¹ School for Cardiovascular Diseases, Department of Internal Medicine, Maastricht University Medical Center+, the Netherlands. (P.V., S.N., J.L.J.M.S., C.G.S.).
² School for Oncology and Developmental Biology, Department of Obstetrics and Gynaecology, Maastricht University Medical Center+, the Netherlands. (S.A.-N., E.J., M.E.A.S.).
³ School of Nutrition and Translational Research in Metabolism, Department of Pharmacology and Toxicology, Maastricht University Medical Center+, the Netherlands. (A.H.V.R.).
⁴ School for Cardiovascular Diseases, Department of Pharmacology and Toxicology, Maastricht University Medical Center+, the Netherlands. (P.M.H.S.).

PMID: 38752345
DOI: 10.1161/HYPERTENSIONAHA.123.22633

Abstract

Background: Preeclampsia is a multifaceted syndrome that includes maternal vascular dysfunction. We hypothesize that increased placental glycolysis and hypoxia in preeclampsia lead to increased levels of methylglyoxal (MGO), consequently causing vascular dysfunction.

Methods: Plasma samples and placentas were collected from uncomplicated and preeclampsia pregnancies. Uncomplicated placentas and trophoblast cells (BeWo) were exposed to hypoxia. The reactive dicarbonyl MGO and advanced glycation end products (N^ε-(carboxymethyl)lysine [CML], N^ε-(carboxyethyl)lysine [CEL], and MGO-derived hydroimidazolone [MG-H]) were quantified using liquid chromatography-tandem mass spectrometry. The activity of GLO1 (glyoxalase-1), that is, the enzyme detoxifying MGO, was measured. The impact of MGO on vascular function was evaluated using wire/pressure myography. The therapeutic potential of the MGO-quencher quercetin and mitochondrial-specific antioxidant mitoquinone mesylate (MitoQ) was explored.

Results: MGO, CML, CEL, and MG-H2 levels were elevated in preeclampsia-placentas (+36%, +36%, +25%, and +22%, respectively). Reduced GLO1 activity was observed in preeclampsia-placentas (-12%) and hypoxia-exposed placentas (-16%). Hypoxia-induced MGO accumulation in placentas was mitigated by the MGO-quencher quercetin. Trophoblast cells were identified as the primary source of MGO. Reduced GLO1 activity was also observed in hypoxia-exposed BeWo cells (-26%). Maternal plasma concentrations of CML and the MGO-derived MG-H1 increased as early as 12 weeks of gestation (+16% and +17%, respectively). MGO impaired endothelial barrier function, an effect mitigated by MitoQ, and heightened vascular responsiveness to thromboxane A2.
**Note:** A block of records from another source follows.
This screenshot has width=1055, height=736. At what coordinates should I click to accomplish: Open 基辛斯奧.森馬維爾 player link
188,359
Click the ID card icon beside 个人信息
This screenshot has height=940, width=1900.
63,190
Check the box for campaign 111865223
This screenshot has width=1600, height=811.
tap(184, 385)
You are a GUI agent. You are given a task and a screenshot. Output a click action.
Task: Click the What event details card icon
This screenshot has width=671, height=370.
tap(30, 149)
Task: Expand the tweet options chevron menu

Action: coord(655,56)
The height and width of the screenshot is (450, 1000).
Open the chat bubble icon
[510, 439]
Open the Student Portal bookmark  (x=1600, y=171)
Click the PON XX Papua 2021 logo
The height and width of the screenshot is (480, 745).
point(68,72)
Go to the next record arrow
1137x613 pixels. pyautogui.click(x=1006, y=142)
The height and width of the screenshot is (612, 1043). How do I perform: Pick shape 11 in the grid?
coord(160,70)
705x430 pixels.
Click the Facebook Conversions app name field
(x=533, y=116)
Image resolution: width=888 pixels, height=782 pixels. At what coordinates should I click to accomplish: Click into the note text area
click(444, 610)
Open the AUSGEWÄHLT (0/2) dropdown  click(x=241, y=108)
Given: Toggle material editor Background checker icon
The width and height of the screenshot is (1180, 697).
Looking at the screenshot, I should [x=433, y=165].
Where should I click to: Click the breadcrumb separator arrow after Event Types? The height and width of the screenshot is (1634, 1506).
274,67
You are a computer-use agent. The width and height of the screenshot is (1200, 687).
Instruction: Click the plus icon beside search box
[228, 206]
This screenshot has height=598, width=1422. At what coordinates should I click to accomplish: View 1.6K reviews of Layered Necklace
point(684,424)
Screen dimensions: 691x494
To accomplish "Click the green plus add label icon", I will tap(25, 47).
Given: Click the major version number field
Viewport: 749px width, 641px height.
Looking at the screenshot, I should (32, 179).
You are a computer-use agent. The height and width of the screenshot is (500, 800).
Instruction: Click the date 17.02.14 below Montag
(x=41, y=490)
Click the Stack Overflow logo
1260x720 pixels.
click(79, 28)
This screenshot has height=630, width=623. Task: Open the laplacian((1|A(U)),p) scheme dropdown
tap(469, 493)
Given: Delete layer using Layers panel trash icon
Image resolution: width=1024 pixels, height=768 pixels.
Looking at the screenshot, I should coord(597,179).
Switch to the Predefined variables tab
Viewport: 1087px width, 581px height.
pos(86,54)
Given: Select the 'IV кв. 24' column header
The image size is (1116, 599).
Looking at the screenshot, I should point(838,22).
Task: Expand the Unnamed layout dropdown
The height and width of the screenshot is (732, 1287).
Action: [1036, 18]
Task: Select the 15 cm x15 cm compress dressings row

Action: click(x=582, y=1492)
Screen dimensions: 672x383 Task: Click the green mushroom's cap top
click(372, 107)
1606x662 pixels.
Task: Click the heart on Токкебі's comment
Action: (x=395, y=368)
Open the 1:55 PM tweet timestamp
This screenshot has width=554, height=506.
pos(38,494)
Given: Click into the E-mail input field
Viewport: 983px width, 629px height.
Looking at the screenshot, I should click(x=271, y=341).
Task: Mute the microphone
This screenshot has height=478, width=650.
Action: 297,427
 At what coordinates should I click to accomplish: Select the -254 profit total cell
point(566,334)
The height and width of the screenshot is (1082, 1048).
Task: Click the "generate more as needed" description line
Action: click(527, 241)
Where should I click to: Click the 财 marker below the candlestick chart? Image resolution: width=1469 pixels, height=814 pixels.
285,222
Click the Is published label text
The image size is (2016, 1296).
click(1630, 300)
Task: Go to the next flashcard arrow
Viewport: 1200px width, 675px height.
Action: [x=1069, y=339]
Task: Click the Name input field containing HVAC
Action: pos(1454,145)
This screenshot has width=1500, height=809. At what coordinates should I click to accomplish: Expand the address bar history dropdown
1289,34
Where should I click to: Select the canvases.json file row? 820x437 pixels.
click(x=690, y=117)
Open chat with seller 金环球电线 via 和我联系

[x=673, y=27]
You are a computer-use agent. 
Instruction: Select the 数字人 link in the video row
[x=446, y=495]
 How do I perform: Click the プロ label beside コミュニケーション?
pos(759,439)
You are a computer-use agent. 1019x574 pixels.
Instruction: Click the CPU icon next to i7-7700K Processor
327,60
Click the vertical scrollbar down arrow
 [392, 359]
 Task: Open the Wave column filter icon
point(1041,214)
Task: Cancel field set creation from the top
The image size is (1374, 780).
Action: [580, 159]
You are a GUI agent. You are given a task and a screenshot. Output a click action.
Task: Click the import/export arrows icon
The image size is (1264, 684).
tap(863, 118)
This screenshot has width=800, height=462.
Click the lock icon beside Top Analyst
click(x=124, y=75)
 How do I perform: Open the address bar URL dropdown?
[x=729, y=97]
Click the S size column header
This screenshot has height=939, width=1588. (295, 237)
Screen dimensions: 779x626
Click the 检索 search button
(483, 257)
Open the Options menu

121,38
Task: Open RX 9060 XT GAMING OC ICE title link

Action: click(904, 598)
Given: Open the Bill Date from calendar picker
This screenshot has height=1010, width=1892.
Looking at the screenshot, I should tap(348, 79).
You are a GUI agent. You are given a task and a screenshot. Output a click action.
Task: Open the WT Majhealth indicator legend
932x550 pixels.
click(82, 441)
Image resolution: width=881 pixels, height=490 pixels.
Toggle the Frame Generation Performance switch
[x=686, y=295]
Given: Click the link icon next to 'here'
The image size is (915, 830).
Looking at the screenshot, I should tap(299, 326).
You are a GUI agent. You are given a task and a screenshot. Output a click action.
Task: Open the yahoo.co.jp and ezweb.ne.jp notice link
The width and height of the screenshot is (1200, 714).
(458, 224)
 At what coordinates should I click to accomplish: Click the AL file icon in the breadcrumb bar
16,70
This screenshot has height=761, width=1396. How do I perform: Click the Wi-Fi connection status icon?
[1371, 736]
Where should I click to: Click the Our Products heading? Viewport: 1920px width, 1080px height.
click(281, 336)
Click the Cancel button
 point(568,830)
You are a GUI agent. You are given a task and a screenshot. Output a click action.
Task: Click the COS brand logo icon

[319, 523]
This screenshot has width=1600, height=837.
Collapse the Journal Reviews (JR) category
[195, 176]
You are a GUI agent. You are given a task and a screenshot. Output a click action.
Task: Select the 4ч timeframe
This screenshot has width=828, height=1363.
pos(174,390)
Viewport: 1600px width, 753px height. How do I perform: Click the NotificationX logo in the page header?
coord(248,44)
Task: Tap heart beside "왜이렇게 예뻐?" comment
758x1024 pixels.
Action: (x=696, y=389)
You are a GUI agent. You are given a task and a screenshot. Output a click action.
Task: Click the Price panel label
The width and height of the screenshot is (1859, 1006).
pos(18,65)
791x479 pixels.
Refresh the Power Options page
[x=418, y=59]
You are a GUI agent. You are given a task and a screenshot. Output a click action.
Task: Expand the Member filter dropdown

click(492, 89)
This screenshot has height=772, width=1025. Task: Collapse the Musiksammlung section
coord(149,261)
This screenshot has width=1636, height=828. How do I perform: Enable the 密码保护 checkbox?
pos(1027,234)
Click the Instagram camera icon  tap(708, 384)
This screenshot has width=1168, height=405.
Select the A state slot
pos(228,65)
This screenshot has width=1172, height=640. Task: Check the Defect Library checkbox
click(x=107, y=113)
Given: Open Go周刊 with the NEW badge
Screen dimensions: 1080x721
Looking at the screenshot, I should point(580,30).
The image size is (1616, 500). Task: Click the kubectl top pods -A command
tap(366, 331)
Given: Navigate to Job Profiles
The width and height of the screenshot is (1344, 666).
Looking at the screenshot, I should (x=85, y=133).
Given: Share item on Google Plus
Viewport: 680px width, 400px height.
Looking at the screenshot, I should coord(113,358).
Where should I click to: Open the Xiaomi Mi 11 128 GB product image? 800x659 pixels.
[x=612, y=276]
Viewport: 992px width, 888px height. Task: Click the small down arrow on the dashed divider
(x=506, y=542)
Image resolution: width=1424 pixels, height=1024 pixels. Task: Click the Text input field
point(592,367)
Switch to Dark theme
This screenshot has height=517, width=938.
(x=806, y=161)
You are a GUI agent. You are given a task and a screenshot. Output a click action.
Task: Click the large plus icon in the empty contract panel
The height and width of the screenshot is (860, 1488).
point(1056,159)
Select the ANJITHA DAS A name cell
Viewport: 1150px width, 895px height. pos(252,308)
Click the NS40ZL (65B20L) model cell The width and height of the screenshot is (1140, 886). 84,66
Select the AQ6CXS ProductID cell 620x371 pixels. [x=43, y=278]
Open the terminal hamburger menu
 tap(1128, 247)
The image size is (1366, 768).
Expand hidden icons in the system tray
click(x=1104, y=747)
Conclusions: This study reveals the accumulation of placental MGO in preeclampsia and upon exposure to hypoxia, demonstrates how MGO can contribute to vascular impairment, and highlights plasma CML and MG-H1 levels as promising early biomarkers for preeclampsia.

Keywords: biomarkers; glycation end products, advanced; placenta; pre-eclampsia; trophoblasts.